— Text block —

EP0608811A1

EP0608811A1 - Supercharger vent

Info

Publication number: EP0608811A1
Application number: EP94100985A
Authority: EP
Inventors: Darwin L. Gwin
Original assignee: Eaton Corp
Current assignee: Eaton Corp
Priority date: 1993-01-29
Filing date: 1994-01-24
Publication date: 1994-08-03
Anticipated expiration: 2014-01-24
Also published as: KR100291758B1; DE69409678D1; EP0608811B1; KR940018549A; US5281116A; DE69409678T2

Abstract

An intake manifold (18) of an engine (10) includes a Roots-type supercharger (26) having rotors (28,29) driven by timing gears (72,74) disposed in a gear chamber (62) having a self contained oil supply and vent 98.

Description

Field of the Invention

This invention relates to rotary compressors or blowers, particularly to blowers of the backflow type. More specifically, the present invention relates to a vent for a gear chamber of a Roots-type blower employed as a supercharger for an internal combustion engine.

Background of the Invention

Rotary blowers having rotors driven by timing gears disposed in a gear chamber partially filled with lubricating oil are well known in the art as may be seen by reference to U.S. Patents 4,924,839 and 4,714,418. These patents are incorporated herein by reference. The gear chamber in patent 4,924,839 has a self contained oil supply for lubricating the timing gears and bearings open to the chamber in response to rotation of the gears. The timing gears, which are partially submerged in the oil, sling the oil about the chamber to effect the lubrication. Such slinging causes a rather fine air oil mist in the chamber. Attempts to employ conventional vents for the chamber to relieve pressure buildup in the chamber, as in patent 4,714,418, have caused loss of oil due to the fine oil mist flowing through the vent.

Summary of the Invention

An object of this invention is to provide a gear chamber vent of a rotary blower which minimizes loss of oil.

— Supplied information —
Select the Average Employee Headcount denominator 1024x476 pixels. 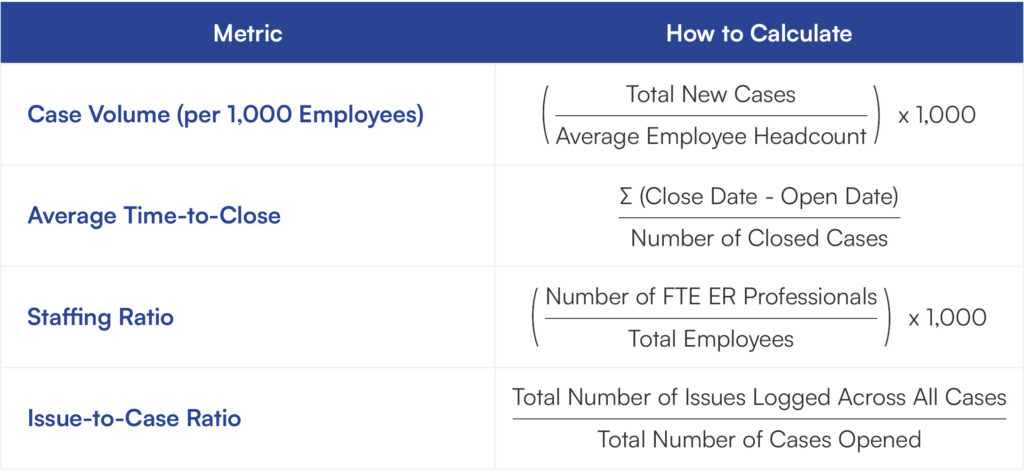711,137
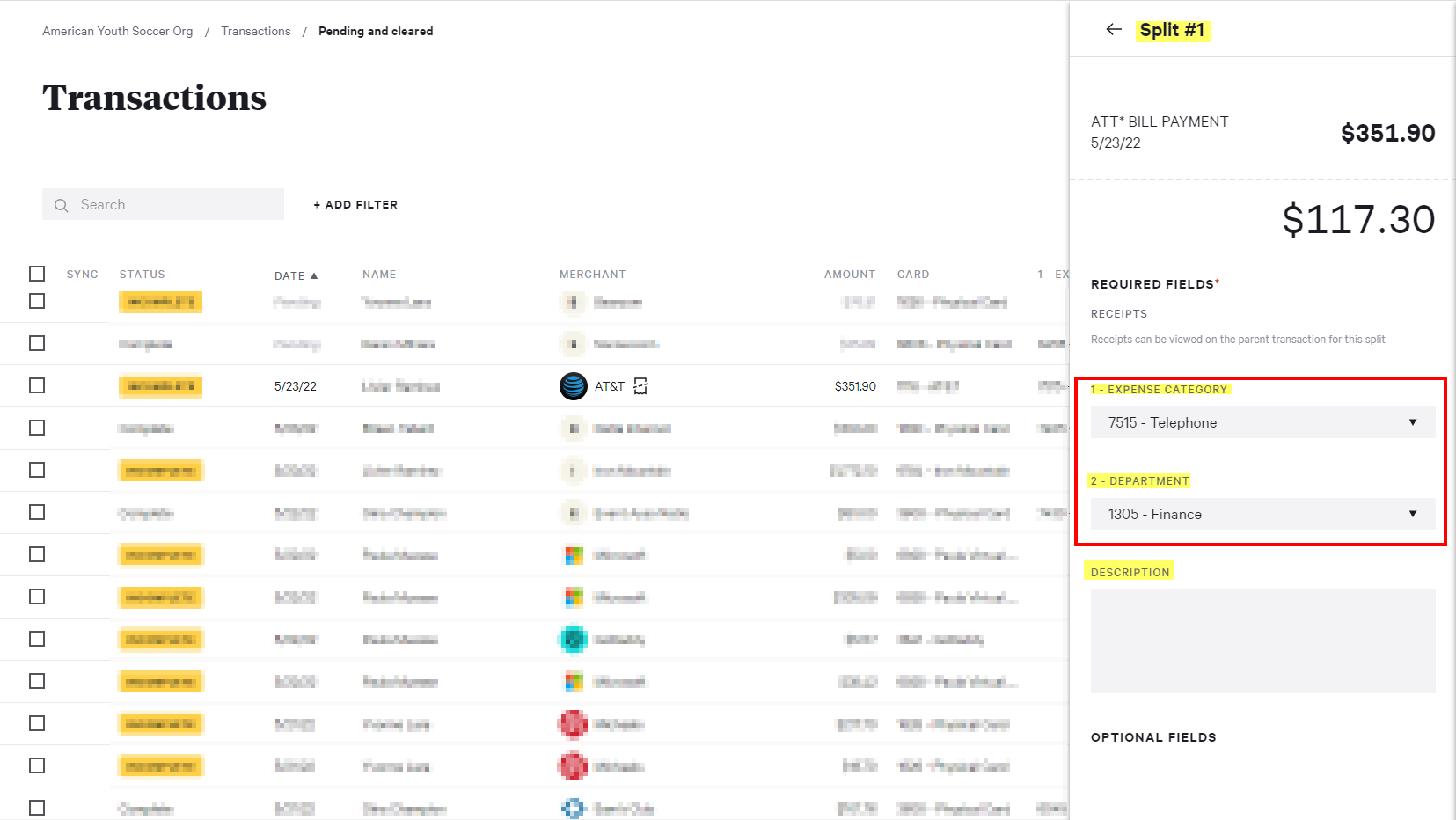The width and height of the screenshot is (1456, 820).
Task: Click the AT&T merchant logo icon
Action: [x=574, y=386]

— List of tasks —
**1)** In the supercharger vent patent, what caused oil loss when conventional vents were used on the gear chamber?
**2)** Reproduce the supercharger vent patent from "Field of the" up to and including "internal combustion engine.".

— Answers to the exercise —
**1)** The fine oil mist flowing through the vent.

**2)**
Field of the Invention

This invention relates to rotary compressors or blowers, particularly to blowers of the backflow type. More specifically, the present invention relates to a vent for a gear chamber of a Roots-type blower employed as a supercharger for an internal combustion engine.